> Your objective
Search the entries below. Return every line that has "computer" in it.

> The data
---*---
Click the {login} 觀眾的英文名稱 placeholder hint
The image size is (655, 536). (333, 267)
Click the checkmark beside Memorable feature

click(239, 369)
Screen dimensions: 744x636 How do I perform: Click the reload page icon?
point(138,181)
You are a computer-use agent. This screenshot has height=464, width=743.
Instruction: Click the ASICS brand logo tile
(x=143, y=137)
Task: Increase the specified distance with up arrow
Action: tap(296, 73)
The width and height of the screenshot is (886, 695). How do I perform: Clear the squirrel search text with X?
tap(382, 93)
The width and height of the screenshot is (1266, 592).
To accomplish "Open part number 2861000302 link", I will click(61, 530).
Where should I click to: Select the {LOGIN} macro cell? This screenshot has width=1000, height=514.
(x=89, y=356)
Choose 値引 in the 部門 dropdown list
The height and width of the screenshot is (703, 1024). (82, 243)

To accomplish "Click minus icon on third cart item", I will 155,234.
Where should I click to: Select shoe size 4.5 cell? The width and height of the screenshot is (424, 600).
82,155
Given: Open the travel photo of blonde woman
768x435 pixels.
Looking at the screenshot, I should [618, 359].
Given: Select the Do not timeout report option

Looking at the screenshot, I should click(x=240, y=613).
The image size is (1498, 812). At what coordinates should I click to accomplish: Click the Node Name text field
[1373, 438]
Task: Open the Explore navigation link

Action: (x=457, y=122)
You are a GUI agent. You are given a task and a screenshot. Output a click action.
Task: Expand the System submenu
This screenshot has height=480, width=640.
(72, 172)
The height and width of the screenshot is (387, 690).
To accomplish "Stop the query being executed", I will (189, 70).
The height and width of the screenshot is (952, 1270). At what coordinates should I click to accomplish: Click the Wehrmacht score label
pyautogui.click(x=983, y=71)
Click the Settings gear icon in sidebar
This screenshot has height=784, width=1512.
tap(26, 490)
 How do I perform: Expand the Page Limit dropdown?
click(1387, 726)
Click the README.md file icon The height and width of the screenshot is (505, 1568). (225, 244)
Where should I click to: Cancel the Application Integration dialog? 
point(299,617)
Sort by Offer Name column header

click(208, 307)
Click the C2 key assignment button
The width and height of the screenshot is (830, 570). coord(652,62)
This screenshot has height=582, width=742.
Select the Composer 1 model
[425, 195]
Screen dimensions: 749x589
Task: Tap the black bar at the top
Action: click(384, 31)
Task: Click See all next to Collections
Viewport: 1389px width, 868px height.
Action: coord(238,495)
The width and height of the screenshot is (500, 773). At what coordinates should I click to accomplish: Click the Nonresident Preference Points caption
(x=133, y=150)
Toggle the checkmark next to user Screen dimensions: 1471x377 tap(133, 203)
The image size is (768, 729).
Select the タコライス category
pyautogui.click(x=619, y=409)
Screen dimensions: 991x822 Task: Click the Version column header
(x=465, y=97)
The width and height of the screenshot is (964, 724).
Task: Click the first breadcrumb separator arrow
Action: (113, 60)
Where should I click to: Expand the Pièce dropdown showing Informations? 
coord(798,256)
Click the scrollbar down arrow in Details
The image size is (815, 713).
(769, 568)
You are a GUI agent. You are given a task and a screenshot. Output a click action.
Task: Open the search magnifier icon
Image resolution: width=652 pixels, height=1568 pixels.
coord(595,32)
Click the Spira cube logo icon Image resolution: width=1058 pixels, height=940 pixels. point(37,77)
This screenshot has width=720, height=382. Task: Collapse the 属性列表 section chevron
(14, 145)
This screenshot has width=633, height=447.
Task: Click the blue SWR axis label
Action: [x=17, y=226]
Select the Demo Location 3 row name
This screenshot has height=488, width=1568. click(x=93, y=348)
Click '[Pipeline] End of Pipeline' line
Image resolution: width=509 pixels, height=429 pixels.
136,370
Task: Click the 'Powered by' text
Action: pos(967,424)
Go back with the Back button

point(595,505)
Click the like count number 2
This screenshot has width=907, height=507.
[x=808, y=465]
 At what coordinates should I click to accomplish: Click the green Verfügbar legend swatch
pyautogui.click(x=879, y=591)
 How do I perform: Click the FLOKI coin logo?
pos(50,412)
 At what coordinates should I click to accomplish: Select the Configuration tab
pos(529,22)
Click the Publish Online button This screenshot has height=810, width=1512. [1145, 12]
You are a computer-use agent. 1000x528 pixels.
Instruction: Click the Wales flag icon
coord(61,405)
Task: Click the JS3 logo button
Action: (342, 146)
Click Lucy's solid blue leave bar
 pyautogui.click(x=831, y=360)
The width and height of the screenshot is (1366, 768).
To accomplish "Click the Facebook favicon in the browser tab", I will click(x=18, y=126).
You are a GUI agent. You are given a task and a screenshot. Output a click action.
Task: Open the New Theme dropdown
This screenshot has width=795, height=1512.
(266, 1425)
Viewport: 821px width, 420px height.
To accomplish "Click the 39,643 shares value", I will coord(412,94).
---*---
> Exercise solution
You are a computer-use agent. This screenshot has height=464, width=743.
You are a computer-use agent. 1000x528 pixels.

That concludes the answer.